• **TASK INSTRUCTIONS**: No pictures, please. Copy exactly the lines from the one with "The height and" through the final line below.

Data records
☆ ☆ ☆ ☆ ☆
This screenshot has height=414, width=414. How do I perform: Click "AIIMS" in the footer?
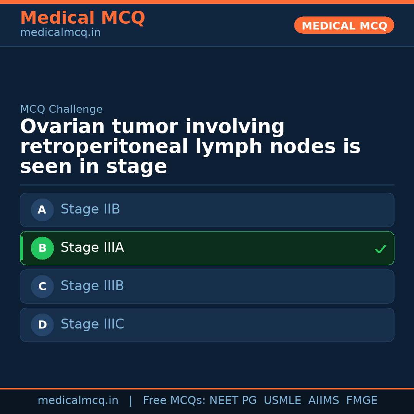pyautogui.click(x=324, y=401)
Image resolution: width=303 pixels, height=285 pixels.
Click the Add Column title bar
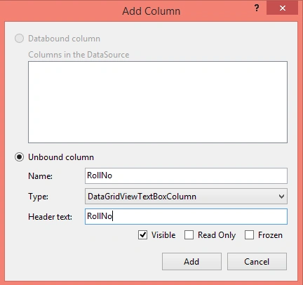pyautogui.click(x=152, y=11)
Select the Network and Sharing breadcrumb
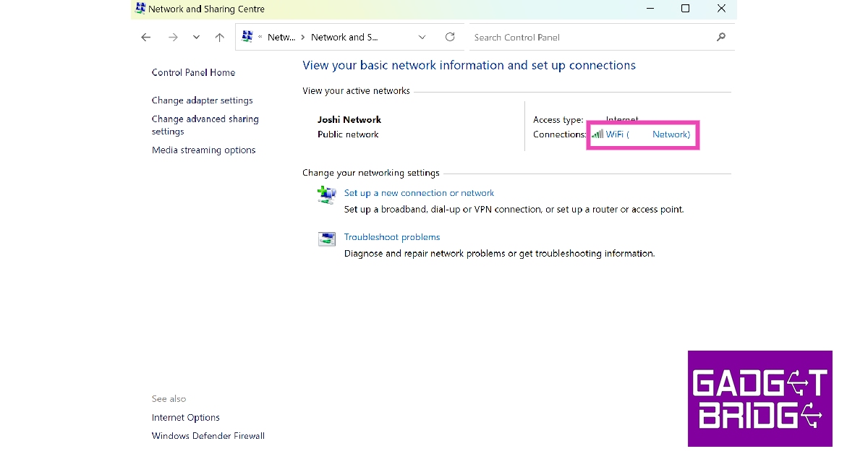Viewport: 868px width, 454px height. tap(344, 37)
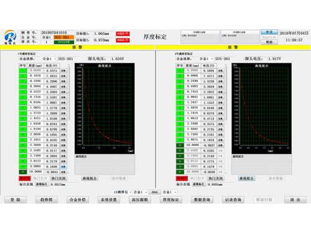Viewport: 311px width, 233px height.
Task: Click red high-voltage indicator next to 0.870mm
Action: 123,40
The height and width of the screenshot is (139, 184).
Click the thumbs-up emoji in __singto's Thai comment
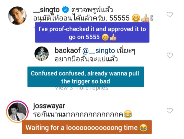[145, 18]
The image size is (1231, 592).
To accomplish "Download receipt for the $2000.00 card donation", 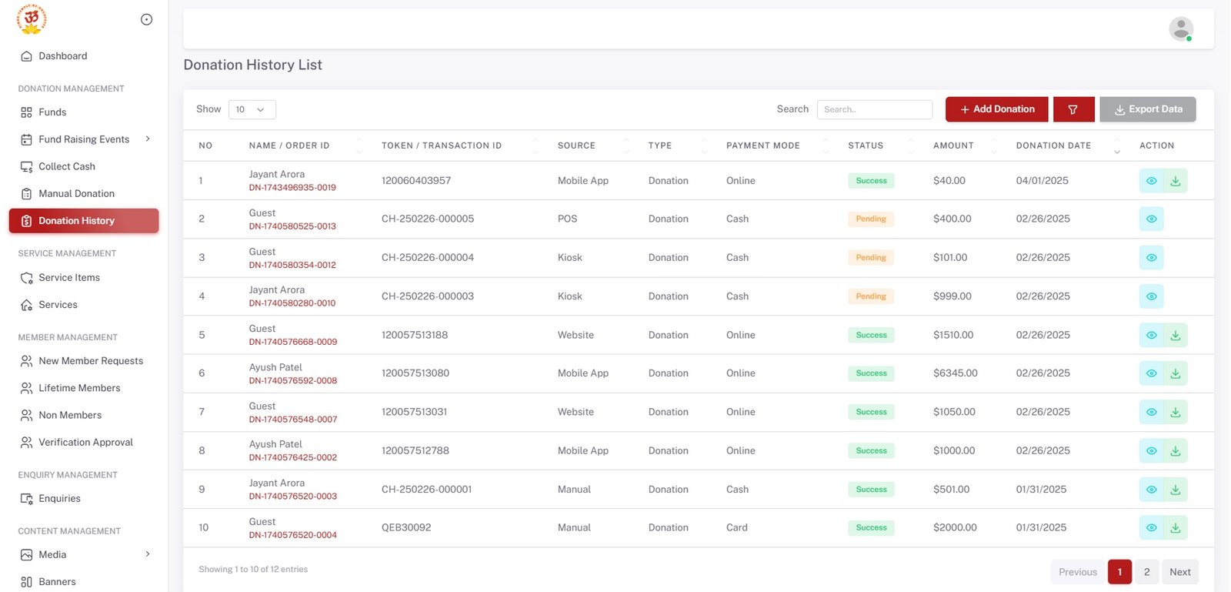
☆ ☆ ☆ ☆ ☆
• **ANSWER FOR THIS EXERCISE**:
The height and width of the screenshot is (139, 184).
Click the thumbs-up emoji in __singto's Thai comment
[145, 18]
The image size is (1231, 592).
To accomplish "Download receipt for the $2000.00 card donation", 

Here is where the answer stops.